Collected data

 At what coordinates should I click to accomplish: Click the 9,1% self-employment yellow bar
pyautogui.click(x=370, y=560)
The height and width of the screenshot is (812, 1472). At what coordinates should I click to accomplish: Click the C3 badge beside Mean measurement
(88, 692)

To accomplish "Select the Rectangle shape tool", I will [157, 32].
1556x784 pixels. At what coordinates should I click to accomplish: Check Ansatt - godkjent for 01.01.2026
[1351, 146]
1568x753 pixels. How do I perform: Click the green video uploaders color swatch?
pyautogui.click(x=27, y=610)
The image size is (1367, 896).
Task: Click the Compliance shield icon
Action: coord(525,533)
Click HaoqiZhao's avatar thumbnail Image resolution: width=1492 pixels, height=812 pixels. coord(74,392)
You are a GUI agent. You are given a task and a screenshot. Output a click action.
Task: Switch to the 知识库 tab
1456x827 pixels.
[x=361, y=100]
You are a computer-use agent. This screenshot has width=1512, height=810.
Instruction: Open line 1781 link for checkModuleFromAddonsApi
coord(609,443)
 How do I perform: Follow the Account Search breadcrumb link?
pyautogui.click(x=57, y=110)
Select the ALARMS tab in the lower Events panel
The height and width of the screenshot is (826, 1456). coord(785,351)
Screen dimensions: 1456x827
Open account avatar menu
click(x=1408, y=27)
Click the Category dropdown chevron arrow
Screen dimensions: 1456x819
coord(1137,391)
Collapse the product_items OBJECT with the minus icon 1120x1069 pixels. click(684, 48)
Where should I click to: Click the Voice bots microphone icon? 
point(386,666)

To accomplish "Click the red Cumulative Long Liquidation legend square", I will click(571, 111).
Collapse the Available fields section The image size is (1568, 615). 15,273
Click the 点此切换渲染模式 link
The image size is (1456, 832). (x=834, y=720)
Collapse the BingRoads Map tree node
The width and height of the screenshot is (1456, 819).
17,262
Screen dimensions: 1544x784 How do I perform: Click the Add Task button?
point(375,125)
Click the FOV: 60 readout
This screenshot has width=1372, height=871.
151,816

-- What you have to do --
Using the entries above, repeat only the lines from the one containing "1568x753 pixels. How" through the one containing "You are a computer-use", end lines included.

-- Answer box --
1568x753 pixels. How do I perform: Click the green video uploaders color swatch?
pyautogui.click(x=27, y=610)
The image size is (1367, 896).
Task: Click the Compliance shield icon
Action: coord(525,533)
Click HaoqiZhao's avatar thumbnail Image resolution: width=1492 pixels, height=812 pixels. coord(74,392)
You are a GUI agent. You are given a task and a screenshot. Output a click action.
Task: Switch to the 知识库 tab
1456x827 pixels.
[x=361, y=100]
You are a computer-use agent. This screenshot has width=1512, height=810.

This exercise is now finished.